Records for this task:
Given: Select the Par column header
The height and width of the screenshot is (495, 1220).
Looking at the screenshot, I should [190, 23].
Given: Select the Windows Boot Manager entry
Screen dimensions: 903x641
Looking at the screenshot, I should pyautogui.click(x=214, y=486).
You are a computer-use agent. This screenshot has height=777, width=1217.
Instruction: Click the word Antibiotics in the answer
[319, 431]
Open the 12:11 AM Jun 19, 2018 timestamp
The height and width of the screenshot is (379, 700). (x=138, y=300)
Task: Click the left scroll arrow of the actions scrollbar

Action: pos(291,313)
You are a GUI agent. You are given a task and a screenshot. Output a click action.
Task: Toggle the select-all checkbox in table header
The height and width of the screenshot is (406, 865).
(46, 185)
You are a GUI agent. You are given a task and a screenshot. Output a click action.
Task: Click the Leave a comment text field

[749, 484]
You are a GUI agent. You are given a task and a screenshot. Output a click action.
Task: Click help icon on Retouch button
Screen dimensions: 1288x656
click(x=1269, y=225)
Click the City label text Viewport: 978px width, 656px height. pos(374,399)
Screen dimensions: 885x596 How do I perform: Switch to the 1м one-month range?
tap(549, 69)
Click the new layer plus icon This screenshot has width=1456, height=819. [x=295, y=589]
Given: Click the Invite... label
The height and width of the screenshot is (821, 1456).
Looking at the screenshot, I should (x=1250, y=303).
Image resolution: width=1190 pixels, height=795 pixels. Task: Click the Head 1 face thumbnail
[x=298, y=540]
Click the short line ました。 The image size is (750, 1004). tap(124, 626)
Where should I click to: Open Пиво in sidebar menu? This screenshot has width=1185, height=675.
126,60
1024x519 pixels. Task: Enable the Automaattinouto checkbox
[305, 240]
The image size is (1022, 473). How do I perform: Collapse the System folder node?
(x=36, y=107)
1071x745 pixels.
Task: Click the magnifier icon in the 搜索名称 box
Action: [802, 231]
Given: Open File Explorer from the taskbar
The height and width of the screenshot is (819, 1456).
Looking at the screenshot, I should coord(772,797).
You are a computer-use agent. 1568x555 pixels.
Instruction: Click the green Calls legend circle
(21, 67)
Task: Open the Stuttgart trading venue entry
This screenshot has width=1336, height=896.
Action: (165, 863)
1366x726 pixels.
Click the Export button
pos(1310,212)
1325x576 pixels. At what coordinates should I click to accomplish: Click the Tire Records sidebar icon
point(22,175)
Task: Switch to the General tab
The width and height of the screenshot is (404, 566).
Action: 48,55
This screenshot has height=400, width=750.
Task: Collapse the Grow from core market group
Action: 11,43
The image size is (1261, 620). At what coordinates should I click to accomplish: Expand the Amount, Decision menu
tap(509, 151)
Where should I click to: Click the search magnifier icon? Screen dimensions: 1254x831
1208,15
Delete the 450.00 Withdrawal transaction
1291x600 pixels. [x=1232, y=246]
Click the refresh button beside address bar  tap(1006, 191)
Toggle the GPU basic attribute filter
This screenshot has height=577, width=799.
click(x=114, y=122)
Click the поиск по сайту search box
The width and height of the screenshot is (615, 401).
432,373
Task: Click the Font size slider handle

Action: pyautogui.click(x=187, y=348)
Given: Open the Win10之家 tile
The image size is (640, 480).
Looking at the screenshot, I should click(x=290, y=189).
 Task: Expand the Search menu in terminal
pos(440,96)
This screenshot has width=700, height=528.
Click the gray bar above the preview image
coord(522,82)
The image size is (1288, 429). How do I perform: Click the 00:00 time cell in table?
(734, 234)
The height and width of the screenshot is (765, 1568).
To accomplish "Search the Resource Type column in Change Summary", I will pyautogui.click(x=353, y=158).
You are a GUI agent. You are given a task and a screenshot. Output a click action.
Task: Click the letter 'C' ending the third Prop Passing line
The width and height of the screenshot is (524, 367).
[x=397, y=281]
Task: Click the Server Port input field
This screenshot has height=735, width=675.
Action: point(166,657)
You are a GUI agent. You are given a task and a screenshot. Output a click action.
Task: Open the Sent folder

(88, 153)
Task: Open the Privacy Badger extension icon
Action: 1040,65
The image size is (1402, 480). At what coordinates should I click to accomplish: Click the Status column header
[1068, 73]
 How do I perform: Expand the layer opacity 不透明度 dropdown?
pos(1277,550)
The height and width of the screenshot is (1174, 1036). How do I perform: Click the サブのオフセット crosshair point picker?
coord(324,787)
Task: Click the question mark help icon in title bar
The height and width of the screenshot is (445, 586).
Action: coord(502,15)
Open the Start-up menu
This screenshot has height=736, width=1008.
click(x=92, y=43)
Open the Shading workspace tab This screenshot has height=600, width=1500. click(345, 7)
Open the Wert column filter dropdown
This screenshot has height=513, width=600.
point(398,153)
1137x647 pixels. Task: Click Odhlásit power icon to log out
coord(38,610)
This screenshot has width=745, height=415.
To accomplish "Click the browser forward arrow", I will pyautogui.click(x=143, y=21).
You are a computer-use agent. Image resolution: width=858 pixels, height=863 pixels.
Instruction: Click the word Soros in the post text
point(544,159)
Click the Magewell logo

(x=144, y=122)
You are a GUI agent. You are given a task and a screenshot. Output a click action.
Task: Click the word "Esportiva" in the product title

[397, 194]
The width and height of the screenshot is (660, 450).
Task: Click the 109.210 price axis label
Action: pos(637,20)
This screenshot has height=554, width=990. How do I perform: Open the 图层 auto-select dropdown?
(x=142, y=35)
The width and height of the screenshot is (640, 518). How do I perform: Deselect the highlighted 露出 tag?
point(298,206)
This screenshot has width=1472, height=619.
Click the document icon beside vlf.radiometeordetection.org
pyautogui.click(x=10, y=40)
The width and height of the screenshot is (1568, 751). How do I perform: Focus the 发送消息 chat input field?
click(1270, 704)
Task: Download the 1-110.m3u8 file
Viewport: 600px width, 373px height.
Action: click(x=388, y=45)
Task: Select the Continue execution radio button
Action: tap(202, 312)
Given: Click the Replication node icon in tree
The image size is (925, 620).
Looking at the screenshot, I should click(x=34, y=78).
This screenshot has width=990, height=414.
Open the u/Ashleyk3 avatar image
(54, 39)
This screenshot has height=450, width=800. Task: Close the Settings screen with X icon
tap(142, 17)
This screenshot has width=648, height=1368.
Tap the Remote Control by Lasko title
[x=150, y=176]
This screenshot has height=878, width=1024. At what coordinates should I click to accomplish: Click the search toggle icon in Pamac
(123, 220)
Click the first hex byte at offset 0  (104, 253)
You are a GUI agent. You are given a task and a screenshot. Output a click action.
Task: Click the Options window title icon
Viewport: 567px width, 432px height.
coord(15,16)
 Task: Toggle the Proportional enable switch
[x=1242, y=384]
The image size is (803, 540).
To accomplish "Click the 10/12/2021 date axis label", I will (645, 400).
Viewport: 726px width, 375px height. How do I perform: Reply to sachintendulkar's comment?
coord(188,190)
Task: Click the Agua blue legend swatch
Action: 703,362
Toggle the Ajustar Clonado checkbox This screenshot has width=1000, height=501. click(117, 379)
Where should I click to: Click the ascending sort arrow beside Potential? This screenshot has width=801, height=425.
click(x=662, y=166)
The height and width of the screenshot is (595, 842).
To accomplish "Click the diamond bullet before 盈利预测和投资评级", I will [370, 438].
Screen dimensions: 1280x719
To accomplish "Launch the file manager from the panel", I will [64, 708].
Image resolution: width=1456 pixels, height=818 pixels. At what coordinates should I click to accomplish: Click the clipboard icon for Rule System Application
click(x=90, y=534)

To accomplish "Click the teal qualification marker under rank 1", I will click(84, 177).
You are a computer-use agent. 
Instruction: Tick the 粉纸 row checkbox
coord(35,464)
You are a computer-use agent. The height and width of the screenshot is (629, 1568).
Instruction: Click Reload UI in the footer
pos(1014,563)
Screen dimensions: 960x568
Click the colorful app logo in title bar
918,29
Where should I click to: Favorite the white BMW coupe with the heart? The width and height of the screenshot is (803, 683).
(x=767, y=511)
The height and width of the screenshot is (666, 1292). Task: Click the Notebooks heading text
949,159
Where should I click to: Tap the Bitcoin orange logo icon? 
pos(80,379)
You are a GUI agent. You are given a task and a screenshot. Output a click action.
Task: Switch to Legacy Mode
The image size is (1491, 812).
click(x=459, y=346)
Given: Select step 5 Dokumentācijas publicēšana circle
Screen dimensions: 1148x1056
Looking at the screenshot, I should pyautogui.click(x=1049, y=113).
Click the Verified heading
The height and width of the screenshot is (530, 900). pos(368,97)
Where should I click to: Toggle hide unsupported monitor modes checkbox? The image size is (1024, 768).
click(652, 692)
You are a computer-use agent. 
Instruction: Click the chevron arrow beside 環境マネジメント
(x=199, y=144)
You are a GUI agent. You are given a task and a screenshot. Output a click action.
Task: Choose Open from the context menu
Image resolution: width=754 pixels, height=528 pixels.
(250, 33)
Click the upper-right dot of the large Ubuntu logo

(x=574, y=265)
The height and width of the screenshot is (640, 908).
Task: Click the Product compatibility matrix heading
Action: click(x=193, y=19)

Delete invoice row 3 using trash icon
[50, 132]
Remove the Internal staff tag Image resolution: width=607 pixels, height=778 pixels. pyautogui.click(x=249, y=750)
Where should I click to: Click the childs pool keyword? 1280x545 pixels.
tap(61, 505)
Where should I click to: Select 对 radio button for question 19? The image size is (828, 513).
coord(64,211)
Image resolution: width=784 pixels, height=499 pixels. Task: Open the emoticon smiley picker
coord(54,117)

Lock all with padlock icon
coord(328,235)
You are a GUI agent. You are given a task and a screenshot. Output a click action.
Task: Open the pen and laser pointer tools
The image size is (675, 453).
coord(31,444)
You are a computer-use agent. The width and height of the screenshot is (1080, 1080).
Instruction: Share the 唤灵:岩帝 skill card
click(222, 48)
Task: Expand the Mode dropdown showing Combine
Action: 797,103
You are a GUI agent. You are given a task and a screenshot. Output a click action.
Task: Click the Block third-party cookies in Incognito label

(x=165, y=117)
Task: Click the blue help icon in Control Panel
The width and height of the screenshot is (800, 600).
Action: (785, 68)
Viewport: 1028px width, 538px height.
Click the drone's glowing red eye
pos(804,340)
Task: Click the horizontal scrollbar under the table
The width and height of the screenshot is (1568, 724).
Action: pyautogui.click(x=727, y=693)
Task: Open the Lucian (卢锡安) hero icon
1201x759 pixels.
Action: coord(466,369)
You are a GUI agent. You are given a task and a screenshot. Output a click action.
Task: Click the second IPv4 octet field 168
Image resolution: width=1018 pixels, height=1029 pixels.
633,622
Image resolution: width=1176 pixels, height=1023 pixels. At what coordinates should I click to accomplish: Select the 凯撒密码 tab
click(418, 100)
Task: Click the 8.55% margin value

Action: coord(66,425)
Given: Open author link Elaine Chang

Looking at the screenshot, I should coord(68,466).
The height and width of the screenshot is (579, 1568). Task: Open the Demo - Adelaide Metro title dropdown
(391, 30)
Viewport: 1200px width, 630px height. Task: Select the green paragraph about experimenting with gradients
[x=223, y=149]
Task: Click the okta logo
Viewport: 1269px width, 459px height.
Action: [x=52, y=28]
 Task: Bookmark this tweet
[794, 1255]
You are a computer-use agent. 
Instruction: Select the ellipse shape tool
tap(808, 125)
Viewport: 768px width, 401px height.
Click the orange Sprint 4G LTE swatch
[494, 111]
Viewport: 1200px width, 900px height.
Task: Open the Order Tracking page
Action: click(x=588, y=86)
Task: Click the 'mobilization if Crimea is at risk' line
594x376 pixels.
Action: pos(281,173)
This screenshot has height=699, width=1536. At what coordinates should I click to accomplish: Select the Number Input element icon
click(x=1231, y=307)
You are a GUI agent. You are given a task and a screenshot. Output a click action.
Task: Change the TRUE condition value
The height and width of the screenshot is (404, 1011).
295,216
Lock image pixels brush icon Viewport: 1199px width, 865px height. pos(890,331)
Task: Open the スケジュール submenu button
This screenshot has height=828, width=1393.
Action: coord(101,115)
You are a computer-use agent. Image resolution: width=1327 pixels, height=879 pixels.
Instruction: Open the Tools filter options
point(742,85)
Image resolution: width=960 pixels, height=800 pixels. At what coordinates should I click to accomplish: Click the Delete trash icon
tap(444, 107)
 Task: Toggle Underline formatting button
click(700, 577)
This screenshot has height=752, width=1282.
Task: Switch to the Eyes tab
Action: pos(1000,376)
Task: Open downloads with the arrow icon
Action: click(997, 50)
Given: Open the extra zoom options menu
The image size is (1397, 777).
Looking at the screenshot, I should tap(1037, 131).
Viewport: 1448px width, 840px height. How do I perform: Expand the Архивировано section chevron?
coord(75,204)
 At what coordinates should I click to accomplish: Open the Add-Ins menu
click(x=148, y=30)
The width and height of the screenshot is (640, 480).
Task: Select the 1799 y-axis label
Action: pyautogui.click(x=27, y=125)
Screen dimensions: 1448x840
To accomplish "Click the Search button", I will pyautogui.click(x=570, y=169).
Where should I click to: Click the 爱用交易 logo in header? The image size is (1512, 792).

Exercise directions:
Above are the records; repeat exactly the lines from the one holding "This screenshot has height=513, width=600." down to the one holding "This screenshot has width=745, height=415.", end lines included.

Reply to the exercise:
This screenshot has height=513, width=600.
point(398,153)
1137x647 pixels. Task: Click Odhlásit power icon to log out
coord(38,610)
This screenshot has width=745, height=415.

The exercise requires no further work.